Agent Clark has a phone call from Texas."
And he answers and he said, "Kate, Kate, I've got the ring.
Will you marry me?"
And I'm thinking, "Cecil, it's not a good time."
But the question I know had to do with how I ended up with a speaking career.
Well, I moved to South Texas and ran for city council because I love public service.
And I didn't make that.
I was the token woman, the first woman to run for council against one woman who'd become mayor.
And the news director at the ABC affiliate heard me do some conversations and he called me and he said, "Would you be afraid to host your own show?
Would you be afraid to talk to famous people?"
And I said, "No, I don't think so.
Do I have to keep them alive?"
Anyway, I became the morning host on the ABC affiliate for a number of years, 18 years.
And speaking became something that was fun for me.
So my husband had Alzheimer's in his last 10 years, and I became his bodyguard.
A wonderful man.
A terrible way to be.
But if you have a caregiver or someone in your family who can be with you, we had a Airstream trailer and two Cocker Spaniels and we drove the country.
And at night I would write.
And I decided that I could keep him happy and give him something to do.
I did all the driving, the backing up, the whole nine yards.
And then at night I would dictate stories to my co-writer, Deb Perry.
And she put them into the feeling of a book.
Writing a book is probably the hardest thing I've ever done because I had so much material.
But that's how the speaking and that's how the writing all came together.

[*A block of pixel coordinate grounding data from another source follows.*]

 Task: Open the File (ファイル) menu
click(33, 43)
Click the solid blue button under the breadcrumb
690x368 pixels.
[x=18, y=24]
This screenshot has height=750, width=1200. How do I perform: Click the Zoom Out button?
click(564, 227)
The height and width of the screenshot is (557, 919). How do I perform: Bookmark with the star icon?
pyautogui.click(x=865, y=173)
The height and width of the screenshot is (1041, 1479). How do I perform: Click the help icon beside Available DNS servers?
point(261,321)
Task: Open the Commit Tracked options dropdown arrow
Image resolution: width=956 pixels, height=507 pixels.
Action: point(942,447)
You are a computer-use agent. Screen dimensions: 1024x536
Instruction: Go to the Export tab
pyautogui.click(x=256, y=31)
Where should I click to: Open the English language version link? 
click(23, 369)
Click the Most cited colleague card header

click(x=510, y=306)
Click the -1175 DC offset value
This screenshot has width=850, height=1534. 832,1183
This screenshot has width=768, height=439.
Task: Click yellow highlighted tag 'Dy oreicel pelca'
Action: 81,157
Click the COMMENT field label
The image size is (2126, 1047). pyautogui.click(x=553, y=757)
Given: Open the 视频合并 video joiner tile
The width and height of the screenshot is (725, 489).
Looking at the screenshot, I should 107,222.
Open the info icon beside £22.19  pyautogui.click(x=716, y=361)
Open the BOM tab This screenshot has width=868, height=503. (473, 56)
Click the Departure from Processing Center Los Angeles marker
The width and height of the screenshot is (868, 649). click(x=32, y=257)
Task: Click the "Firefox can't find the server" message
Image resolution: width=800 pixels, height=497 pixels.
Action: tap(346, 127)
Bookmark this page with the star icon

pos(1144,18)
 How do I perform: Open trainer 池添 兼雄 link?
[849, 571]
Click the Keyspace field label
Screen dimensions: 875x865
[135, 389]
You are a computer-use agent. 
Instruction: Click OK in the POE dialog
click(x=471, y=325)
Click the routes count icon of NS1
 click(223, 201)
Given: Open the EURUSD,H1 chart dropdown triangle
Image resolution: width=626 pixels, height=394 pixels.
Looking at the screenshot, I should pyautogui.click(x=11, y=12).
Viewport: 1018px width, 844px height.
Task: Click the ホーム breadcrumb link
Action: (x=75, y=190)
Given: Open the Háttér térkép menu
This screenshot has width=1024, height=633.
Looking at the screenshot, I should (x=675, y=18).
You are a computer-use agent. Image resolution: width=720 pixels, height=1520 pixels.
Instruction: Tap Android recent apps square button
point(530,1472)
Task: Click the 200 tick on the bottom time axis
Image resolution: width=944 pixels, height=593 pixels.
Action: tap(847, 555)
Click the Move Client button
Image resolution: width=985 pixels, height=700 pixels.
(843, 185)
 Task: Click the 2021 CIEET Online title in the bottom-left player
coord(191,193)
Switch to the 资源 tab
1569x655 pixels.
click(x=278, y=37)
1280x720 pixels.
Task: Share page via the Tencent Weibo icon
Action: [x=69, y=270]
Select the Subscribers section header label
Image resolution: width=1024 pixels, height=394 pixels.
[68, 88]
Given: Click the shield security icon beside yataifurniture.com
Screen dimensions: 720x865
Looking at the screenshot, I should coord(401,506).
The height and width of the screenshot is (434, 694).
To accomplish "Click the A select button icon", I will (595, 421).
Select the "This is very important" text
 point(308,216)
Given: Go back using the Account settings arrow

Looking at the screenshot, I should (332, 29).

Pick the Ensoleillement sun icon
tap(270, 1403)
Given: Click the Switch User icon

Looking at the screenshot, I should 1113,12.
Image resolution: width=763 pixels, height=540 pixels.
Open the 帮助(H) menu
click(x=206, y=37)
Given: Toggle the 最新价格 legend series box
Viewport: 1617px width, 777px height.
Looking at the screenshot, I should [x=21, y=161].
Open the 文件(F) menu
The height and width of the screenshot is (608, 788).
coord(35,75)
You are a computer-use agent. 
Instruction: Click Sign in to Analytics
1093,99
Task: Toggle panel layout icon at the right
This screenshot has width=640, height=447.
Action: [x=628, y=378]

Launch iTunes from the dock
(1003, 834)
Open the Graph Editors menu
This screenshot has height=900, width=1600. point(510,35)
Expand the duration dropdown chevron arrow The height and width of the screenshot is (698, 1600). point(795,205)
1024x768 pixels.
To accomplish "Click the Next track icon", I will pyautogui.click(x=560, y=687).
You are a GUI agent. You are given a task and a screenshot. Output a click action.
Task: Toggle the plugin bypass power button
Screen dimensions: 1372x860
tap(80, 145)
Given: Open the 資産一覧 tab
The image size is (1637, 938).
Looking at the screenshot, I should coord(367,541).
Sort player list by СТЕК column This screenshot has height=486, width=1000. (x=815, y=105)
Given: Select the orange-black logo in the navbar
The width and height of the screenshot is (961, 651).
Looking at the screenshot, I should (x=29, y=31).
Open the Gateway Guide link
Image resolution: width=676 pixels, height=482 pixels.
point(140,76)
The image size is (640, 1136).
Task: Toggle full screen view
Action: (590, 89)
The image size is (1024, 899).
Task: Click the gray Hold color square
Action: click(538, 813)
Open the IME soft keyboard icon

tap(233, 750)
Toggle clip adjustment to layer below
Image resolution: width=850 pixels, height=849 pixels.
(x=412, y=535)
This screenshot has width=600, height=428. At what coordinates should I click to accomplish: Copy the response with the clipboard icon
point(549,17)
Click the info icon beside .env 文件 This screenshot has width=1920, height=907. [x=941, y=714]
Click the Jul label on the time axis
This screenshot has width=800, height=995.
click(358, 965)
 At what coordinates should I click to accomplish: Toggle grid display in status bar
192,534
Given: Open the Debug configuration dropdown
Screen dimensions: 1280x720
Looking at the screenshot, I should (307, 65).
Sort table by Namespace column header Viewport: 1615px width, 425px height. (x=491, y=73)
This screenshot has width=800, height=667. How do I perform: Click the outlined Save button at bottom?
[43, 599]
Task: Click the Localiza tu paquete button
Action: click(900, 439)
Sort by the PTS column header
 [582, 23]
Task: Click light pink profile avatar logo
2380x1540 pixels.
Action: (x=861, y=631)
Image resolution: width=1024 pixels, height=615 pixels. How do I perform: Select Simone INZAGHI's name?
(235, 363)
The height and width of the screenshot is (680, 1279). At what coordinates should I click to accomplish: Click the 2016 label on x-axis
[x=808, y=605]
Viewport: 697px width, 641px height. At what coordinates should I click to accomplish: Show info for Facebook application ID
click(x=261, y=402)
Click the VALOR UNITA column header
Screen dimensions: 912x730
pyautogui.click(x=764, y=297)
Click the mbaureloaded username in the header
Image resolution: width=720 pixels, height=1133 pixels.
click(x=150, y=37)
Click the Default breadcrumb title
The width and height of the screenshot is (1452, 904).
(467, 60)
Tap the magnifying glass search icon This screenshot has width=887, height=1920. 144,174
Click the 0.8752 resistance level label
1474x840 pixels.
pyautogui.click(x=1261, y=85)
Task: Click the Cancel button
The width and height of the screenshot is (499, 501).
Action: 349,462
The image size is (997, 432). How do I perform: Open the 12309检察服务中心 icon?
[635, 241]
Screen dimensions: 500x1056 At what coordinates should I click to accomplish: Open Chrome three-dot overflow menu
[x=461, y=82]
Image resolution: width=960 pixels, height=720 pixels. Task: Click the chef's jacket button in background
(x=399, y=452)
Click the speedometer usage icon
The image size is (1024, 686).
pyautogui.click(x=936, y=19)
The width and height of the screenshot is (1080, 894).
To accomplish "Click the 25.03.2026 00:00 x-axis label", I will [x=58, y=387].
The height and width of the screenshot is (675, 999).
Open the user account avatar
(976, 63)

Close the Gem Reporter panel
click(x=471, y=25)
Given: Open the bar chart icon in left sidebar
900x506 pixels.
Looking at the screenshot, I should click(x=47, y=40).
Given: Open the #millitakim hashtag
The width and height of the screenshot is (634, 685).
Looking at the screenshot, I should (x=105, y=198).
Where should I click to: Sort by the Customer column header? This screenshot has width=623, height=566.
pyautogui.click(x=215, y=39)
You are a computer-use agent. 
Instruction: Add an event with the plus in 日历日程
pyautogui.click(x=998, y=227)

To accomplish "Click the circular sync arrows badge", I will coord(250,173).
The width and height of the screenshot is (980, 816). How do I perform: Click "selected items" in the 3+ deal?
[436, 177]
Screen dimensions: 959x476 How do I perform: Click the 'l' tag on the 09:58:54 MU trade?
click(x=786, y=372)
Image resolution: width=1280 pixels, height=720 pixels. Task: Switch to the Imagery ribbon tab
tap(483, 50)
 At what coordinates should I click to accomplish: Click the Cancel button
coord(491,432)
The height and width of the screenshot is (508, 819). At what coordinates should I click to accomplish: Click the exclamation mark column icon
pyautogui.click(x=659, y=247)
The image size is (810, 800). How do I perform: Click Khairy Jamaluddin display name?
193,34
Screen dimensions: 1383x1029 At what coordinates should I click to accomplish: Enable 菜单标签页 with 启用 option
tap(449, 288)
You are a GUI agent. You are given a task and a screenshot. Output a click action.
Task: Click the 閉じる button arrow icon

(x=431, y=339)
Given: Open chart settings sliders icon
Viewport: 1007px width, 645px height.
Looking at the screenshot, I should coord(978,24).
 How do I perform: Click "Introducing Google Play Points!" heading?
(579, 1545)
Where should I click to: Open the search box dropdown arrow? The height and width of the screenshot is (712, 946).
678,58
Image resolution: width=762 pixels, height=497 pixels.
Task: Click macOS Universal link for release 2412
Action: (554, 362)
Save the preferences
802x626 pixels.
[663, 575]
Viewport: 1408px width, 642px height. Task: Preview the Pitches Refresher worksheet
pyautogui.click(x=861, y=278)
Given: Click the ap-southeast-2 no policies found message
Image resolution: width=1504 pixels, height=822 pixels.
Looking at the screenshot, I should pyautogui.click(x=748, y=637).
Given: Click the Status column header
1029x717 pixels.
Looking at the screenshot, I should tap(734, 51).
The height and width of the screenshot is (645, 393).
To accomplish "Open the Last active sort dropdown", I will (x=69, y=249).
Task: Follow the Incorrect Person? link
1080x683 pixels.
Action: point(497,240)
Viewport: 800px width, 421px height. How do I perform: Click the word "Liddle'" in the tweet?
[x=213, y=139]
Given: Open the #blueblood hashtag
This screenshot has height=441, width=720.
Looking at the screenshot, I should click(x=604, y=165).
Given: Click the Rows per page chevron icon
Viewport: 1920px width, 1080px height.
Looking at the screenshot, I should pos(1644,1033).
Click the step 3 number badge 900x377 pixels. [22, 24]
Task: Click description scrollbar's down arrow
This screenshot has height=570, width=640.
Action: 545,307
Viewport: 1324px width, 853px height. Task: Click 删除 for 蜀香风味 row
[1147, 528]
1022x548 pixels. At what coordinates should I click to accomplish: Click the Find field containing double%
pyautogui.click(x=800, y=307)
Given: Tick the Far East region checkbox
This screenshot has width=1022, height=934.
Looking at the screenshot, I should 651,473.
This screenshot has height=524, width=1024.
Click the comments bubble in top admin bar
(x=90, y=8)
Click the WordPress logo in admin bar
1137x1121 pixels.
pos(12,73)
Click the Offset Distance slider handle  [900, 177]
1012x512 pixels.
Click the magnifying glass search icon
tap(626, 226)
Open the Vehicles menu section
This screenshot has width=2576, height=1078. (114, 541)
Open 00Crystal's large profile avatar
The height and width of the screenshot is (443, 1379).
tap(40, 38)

And now I'm here and I hear we're doing quite well.
- We are.
And unfortunately we're out of time because, again, your story is so fascinating.
I would encourage people to read more about the book.
You can visit tamupress.com.
You can google Kathryn and find her website and how to book her for speaking engagements.
Again, that book is "Scared Fearless" by Kathryn Clark Childers.
That's all the time we have.
Thank you, Kathryn.
- Well, thank you.
It was fun.
- I Really appreciate it.
And thank you so much for joining us, and we'll see you again soon.